Miré lo que llevaba.
—Pero no con mi rifle.
Napoleón estaba perplejo.
—¿Vuestro rifle?
—Ayudé a construirlo en Jerusalén. Luego este bandido lo robó.
—Os desarmé. ¡Erais un cautivo!
—Y ahora otra vez un aliado, me guste o no. Devolvedlo.
—¡Ni hablar!
—No colaboraré si no lo devolvéis.
Bonaparte parecía divertido.
—Sí, lo haréis, Gage. Lo haréis por la mujer, y lo haréis porque ya no podéis renunciar a ese misterio que supera a una partida de cartas prometedora. Najac os capturó, y tiene razón. Vuestro rifle es un botín de guerra.
—Ni siquiera es tan bueno —agregó el canalla—. Dispara como un trabuco.
—La precisión de un arma depende del hombre que la maneja —repliqué. Sabía que aquel instrumento disparaba como el mismo demonio—. ¿Qué opináis de su telescopio?
—Un experimento ridículo. Lo saqué.
—Era un regalo. Si vamos a buscar un tesoro, necesitaré un catalejo.
—Eso es justo —decidió Napoleón—. Dádselo. Najac lo hizo a regañadientes.
—Y mi tomahawk.
Sabía que debía tenerlo.
—Es peligroso dejar que el americano vaya armado —advirtió Najac.

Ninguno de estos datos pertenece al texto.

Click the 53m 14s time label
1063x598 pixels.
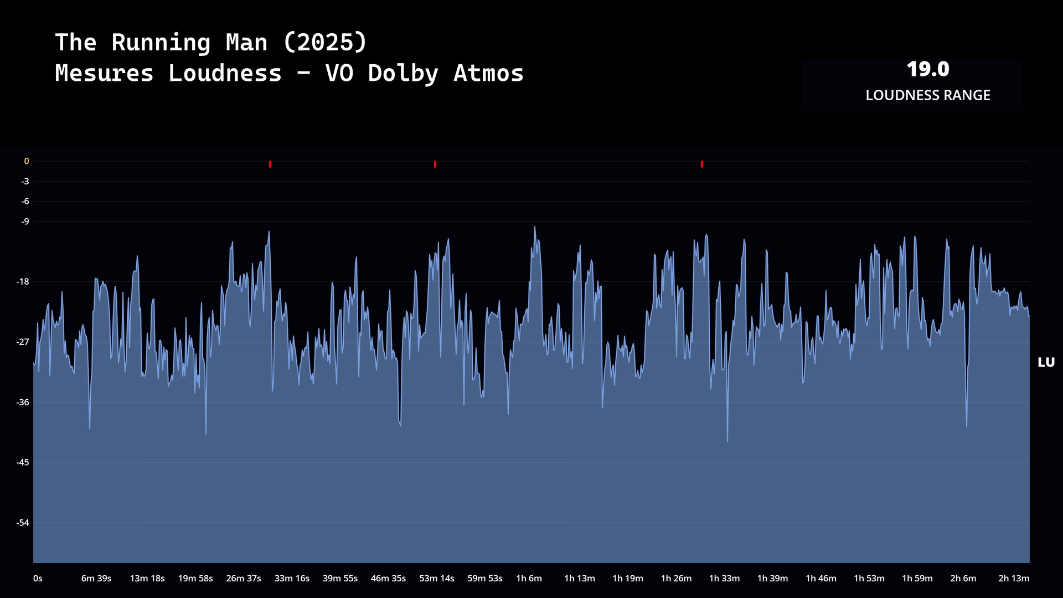(436, 579)
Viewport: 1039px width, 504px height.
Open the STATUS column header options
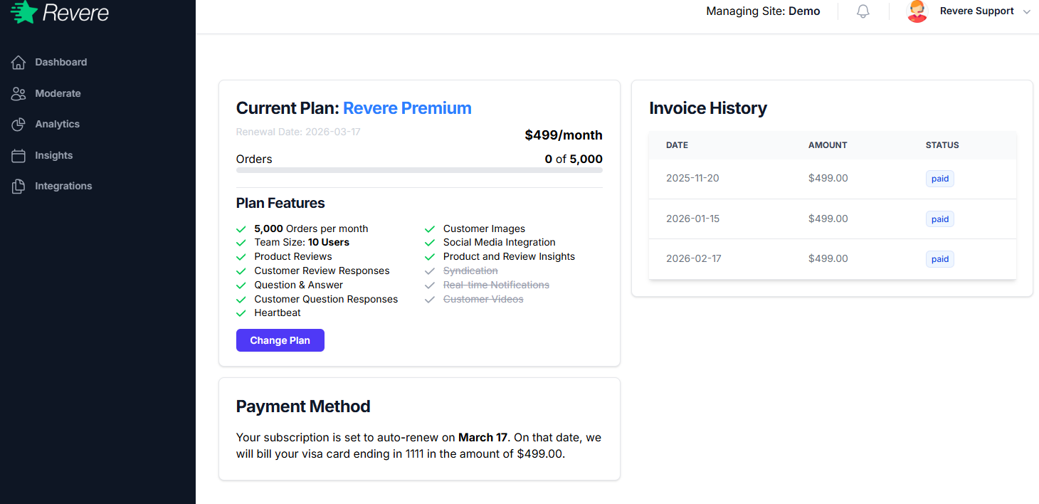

—No es un arma, sino una herramienta.
—Dádselo, Najac. Si no podéis controlar al americano con una docena de hombres cuando lo único que tiene es una pequeña hacha, quizá debería mandaros de vuelta con la policía.
El hombre hizo una mueca, pero cedió.
—Este es un instrumento para salvajes, no sabios. Parecéis un aldeano con él. Levanté su agradable peso.
—Y vos parecéis un ladrón, blandiendo mi rifle.
—En cuanto encontremos vuestro maldito secreto, Gage, vos y yo ajustaremos cuentas de una vez por todas.
—Desde luego. —Mi rifle ya presentaba muescas y marcas (Najac era tan torpe con las armas de fuego como descuidado en el vestir), pero aún conservaba un aspecto tan esbelto y liso como la extremidad de una doncella. Lo deseaba—. Hacedme un favor, Najac. Escoltadme desde una distancia a la que no pueda oleros.
—Pero sí a tiro de rifle, os lo prometo.
—Las alianzas nunca son sencillas —terció Bonaparte—. Pero ahora Najac tiene el rifle y Gage el catalejo. ¡Podéis apuntar juntos!
Aquel chiste irritante hizo que quisiera desconcertar al general.
—Y supongo que querréis que me dé prisa. —Señalé hacia los enfermos.
—¿Prisa?
—La peste. Debe de estar sembrando el pánico en vuestras tropas.
Pero nunca conseguía pillarlo desprevenido.
—Les da urgencia. Y sí, daos prisa. Pero no os preocupéis demasiado por el ritmo de mi campaña. Están en juego cosas más grandes de las que conocéis. Vuestra búsqueda no solo afecta a Siria, sino también a Europa. La misma Francia me espera.